E’ entrato nel vivo oggi il 61° Convegno missionario nazionale seminaristi in corso a Monreale, con la relazione di padre Claudio Monge, domenicano teologo delle religioni, che ha parlato di ‘dialogo e conversione all’unità’. DX

Può il cattolico esaurire da solo la capacità di intuizione evangelica sulla verità, a prescindere dal confronto con altre fedi e altre Chiese cristiane? Si chiede padre Monge. In altre parole possiamo essere missionari senza essere dialogici?

Evidentemente no, poiché “Dio è dialogo e la trinità stessa è dialogo”.

“Non si può pensare di vivere da cristiani spolverando reliquie – ha detto il domenicano – il rischio oggi è quello di una Chiesa che parla tramite decreti e formalismi autoreferenziali, rispondendo a domande che in realtà nessuno le ha mai posto”.

Mentre invece, ha spiegato, è proprio nell’incontro quotidiano con le altre fedi, in contesti ‘sfidanti’ come quello turco, che avviene lo scambio, “il recupero dell’essenziale”, condividendo una “comune passione per l’umano”.

Perché cos’altro è il dialogo se non “l’incontro di storie interpellate da un messaggio di salvezza” desiderose di raccontarsi? In un’epoca in cui “il fare esperienza”, ha detto p. Monge, è decisamente più importante del proselitismo, “essere missionari non è tanto quello che facciamo ma quello che siamo”.

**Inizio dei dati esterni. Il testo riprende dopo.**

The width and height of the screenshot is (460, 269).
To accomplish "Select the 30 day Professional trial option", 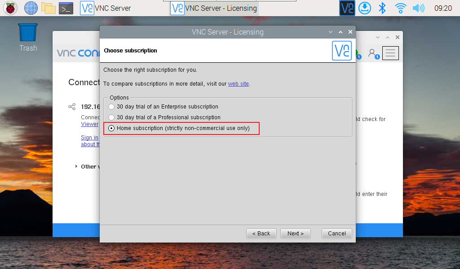I will [111, 117].
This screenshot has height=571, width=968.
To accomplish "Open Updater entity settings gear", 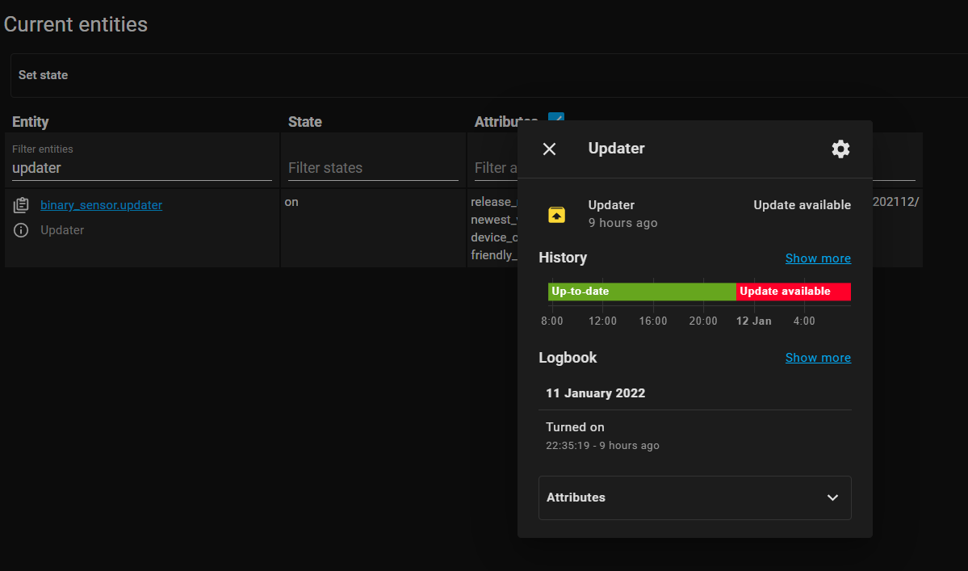I will pyautogui.click(x=840, y=149).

Presenza, epifania e proclamazione: ecco tre modalità della Chiesa in missione. Quanto è importante il misticismo in questo slancio missionario? Molto.

“Per trovare il giusto equilibrio tra annuncio e ascolto – ha spiegato il teologo – è necessario alimentare una solida vita contemplativa”. Infine un suggerimento ai seminaristi: “Non partite in missione se non avete guarito le vostre ferite”, perché partire non è un fuggire da se stessi, ma un ritrovarsi grazie all’incontro con l’altro.